Белого «форда» не было видно ни на стоянке, ни в обозримых пределах. Как же так? А мои планы на вечер? Уж и развлечься бедной девушке не дадут?
Оказалось — нет, дадут. Дадут развлечься бедной девушке: белый «форд» с таким вызывающим номером, что снять его мог только круглый идиот, покорно — как мерин в стойле — ждал их на университетской стоянке, через три автомобиля от серебристого «пежо» Илана.
После того как попрощались, и Илан благополучно отбыл в свою Хайфу, Кордовин сел в машину и помедлил, прежде чем включить зажигание. Жаль, не спросил у Илана про Кюрасао. Как там: «Командант-майор гражданской гвардии»? О-хо-хо. Не одобрил бы меня дядя Сёма. А дед, интересно… тот — одобрил бы?
Не оборачиваясь, он скосил глаза влево: белый «форд» мирно дремал — там ждали, пока он первым тронется с места. Он поднес к глазам руку с часами: полдесятого, рановато… Погуляем еще. С таким приятным компаньоном отчего не прогуляться по свежему воздуху. Завел машину, включил фары… и в «форде» немедленно отозвались, завелись, озарились… Ну, поехали, дружок…
* * *
С полчаса он катался по городу, знакомя круглоголового с центром, довольно загруженным даже в такой поздний час… Съездил в Кирьят-Ювель, к дому Ирины. Поднялся к ней на третий этаж, зная, что сегодня она у подруги в Рамат-Гане… открыл дверь своим ключом и навестил туалет — не помешает, особенно в случае более тесного и непринужденного знакомства с попутчиком. Затем спустился и вышел из подъезда, преодолевая искушение кинуться к темному «форду» и, как устрицу, выволочь из его скорлупы скользкую начинку.
Но подавил этот негодный импульс, сел в машину и решительно поехал уже к себе, в Сен-Симон. Ему надоел этот автомобильный менуэт; глухая ярость уже вскипала откуда-то из самых корней, может, из предстательной железы, за то, что рабочий день был испорчен; и это никуда не годится — именно сегодня ему нужна совершенно трезвая голова и точные действия. Довольно он наломал дров с Аркадием Викторовичем, уж с его посланником он будет куда осмотрительней.

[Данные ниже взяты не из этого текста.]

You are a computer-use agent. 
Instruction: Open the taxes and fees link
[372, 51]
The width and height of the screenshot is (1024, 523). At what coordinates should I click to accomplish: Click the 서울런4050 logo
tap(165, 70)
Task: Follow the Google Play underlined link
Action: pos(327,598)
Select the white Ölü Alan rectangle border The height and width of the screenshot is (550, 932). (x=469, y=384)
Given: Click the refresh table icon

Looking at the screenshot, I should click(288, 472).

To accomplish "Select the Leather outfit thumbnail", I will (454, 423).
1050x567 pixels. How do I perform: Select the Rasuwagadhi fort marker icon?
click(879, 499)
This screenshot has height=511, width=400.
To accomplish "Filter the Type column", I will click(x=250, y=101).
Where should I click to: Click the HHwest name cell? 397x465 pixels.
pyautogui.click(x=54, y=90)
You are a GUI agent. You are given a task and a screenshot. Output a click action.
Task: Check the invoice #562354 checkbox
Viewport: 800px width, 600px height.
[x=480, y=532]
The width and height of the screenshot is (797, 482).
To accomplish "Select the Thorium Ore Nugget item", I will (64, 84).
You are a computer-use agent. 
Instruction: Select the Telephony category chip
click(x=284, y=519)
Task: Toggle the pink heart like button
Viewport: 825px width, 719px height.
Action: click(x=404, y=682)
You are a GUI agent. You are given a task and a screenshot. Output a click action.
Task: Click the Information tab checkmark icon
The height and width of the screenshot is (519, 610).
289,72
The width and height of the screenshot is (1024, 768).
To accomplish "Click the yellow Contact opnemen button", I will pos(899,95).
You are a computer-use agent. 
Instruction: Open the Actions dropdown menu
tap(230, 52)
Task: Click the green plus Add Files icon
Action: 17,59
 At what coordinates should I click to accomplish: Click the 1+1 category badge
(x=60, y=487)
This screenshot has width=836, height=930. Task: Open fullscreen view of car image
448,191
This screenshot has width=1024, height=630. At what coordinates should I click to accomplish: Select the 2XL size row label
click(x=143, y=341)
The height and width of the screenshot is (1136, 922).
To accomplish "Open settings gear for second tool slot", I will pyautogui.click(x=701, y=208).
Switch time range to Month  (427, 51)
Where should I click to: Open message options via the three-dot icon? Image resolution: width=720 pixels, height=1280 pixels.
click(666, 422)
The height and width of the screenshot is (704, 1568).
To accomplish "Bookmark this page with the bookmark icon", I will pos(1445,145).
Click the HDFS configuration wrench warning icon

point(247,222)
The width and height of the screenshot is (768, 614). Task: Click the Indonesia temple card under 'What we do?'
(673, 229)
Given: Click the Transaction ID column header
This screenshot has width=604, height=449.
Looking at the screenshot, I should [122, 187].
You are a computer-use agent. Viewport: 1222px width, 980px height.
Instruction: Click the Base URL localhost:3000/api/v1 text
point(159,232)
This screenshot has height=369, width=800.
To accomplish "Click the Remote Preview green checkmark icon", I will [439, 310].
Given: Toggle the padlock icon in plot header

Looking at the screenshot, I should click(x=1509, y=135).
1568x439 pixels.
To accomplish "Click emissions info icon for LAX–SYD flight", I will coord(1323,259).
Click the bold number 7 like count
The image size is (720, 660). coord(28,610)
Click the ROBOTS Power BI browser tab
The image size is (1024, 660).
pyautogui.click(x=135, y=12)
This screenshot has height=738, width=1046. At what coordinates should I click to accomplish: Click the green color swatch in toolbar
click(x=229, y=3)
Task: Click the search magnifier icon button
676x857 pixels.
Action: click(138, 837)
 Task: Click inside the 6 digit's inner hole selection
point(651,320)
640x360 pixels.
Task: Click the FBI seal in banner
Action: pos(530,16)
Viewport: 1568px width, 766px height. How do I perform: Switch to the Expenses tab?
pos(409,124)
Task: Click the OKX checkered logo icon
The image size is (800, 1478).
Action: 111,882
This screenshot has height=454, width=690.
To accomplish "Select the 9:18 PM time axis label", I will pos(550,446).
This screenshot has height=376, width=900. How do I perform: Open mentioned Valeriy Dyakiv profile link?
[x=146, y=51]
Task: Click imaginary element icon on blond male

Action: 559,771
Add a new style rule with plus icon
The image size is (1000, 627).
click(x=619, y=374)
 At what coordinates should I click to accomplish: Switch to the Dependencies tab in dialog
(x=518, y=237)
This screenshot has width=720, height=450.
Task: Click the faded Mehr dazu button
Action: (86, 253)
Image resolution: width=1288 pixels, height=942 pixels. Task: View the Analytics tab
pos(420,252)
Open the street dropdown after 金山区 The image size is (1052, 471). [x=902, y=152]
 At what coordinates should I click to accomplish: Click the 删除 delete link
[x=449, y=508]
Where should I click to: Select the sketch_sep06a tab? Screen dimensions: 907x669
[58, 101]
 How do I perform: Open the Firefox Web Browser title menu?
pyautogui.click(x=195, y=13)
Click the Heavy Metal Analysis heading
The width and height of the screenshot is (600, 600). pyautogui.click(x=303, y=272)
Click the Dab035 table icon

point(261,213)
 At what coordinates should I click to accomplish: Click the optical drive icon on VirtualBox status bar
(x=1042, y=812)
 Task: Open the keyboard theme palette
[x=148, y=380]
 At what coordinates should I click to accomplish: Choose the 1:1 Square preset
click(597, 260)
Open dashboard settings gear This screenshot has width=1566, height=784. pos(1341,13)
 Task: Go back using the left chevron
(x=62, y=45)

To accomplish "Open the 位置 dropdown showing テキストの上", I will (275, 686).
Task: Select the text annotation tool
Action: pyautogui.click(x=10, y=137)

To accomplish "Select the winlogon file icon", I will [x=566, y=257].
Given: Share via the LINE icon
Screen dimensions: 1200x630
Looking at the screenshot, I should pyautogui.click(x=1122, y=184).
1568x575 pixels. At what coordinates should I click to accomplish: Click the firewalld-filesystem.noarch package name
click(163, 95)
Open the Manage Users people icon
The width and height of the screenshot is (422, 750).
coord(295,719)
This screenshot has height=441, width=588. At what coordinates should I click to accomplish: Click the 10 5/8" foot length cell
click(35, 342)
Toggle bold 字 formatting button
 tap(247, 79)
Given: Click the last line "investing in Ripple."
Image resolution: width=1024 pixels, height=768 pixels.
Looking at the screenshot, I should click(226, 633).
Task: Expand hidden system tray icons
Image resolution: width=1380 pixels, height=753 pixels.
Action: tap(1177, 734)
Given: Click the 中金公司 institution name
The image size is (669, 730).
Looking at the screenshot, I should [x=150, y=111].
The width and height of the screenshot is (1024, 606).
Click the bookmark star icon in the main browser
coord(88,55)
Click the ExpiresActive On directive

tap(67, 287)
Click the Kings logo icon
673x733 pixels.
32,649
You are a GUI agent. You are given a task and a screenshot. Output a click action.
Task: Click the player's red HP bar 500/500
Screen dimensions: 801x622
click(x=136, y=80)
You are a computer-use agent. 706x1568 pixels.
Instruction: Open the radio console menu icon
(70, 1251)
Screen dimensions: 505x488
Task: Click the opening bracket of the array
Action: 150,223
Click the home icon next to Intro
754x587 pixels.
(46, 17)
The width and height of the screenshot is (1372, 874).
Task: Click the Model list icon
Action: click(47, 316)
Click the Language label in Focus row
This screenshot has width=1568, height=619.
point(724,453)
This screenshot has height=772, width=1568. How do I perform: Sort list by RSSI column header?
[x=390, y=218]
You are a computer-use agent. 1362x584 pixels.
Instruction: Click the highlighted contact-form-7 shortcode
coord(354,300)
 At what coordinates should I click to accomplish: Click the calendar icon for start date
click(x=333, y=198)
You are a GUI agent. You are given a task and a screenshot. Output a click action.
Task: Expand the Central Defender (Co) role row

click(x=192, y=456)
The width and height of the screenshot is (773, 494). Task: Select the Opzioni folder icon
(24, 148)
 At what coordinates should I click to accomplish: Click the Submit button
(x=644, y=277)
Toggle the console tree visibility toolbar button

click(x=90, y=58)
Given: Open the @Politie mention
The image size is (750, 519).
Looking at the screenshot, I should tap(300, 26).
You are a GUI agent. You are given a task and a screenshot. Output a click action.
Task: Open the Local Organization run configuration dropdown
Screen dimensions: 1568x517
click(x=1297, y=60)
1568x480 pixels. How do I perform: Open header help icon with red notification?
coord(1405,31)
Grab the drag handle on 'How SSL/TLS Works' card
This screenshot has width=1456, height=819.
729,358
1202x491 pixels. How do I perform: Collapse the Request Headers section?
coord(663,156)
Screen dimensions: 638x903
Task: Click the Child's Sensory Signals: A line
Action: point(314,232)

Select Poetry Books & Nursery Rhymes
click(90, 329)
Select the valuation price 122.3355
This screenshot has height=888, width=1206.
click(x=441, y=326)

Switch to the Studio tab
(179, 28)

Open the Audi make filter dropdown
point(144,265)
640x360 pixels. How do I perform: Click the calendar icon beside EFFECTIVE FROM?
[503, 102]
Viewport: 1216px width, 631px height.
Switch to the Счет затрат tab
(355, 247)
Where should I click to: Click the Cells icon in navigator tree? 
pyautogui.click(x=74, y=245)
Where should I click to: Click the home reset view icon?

Въехав на свою тихую, заросшую туями и тополями, улочку, он припарковался у дома на собственной стоянке: в этом старом респектабельном районе были свои милые удобства. Не торопясь, вышел из машины, и несколько минут еще производил мелкие вялые движения, как бы долго ища в сумке ключи от квартиры, открывая дверцу, чтобы забрать зонтик, и вновь закидывая его на заднее сиденье, — завтра пригодится, обещали дождь, — и тому подобное, домашнее, неторопливое: человек вернулся домой, основательно посидев в ресторане с другом, наверняка пропустив рюмку-другую, и сейчас только — спать, спать, спать…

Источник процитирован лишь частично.